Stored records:

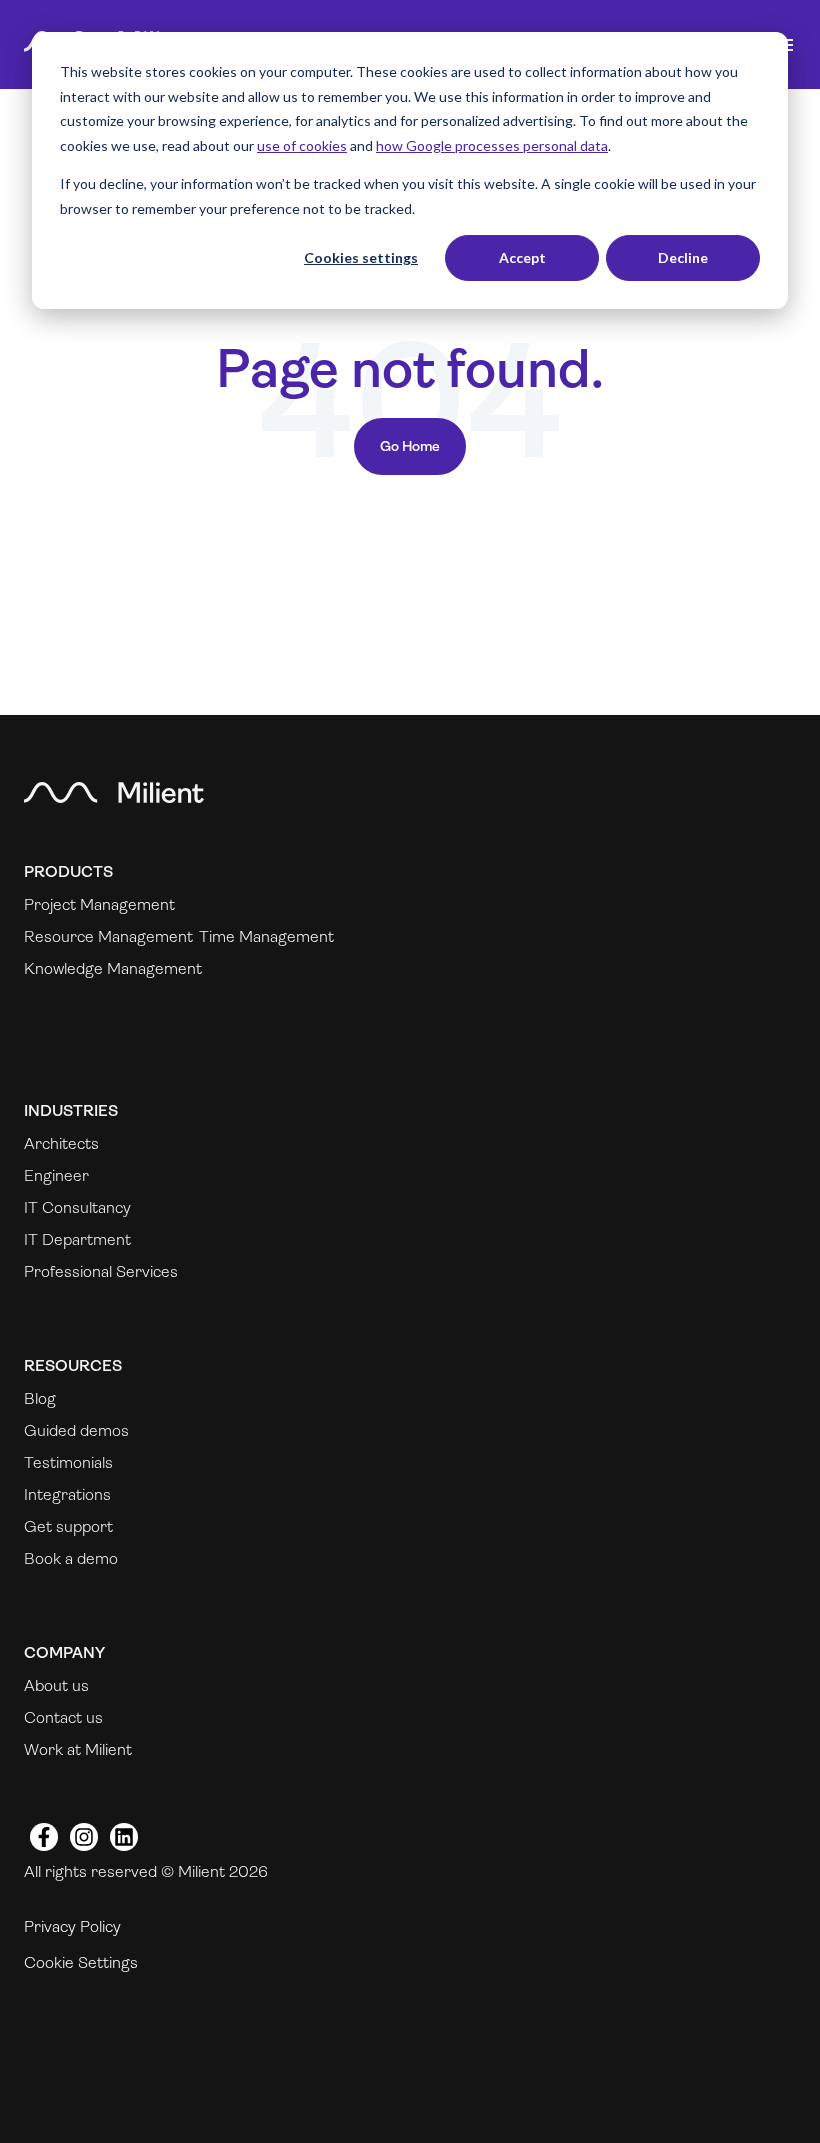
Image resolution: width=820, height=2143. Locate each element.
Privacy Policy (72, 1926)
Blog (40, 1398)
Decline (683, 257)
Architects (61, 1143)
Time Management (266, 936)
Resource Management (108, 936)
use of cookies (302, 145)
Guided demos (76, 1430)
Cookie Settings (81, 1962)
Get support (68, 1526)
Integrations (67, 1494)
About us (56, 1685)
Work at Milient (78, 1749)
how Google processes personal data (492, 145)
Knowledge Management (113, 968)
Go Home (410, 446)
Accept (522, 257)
--
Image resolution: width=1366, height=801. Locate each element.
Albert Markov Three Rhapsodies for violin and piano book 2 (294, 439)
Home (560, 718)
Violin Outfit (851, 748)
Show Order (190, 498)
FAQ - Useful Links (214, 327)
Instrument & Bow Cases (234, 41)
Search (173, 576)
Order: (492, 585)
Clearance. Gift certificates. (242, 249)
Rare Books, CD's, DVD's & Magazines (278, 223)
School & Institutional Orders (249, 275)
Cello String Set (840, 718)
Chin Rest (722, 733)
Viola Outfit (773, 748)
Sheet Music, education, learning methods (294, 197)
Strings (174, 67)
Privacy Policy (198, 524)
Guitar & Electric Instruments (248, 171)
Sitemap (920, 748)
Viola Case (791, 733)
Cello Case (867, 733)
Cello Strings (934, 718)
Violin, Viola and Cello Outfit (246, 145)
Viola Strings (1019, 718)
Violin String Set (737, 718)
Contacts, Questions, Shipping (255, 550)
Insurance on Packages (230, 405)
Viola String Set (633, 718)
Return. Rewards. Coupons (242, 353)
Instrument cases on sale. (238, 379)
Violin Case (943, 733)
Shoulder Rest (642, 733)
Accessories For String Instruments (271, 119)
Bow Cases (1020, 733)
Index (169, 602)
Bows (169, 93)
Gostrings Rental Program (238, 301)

> _What you are asked to do_:
Please copy every line in the entries where "Management" appears.

> _Reply to the exercise_:
Time Management (266, 936)
Resource Management (108, 936)
Knowledge Management (113, 968)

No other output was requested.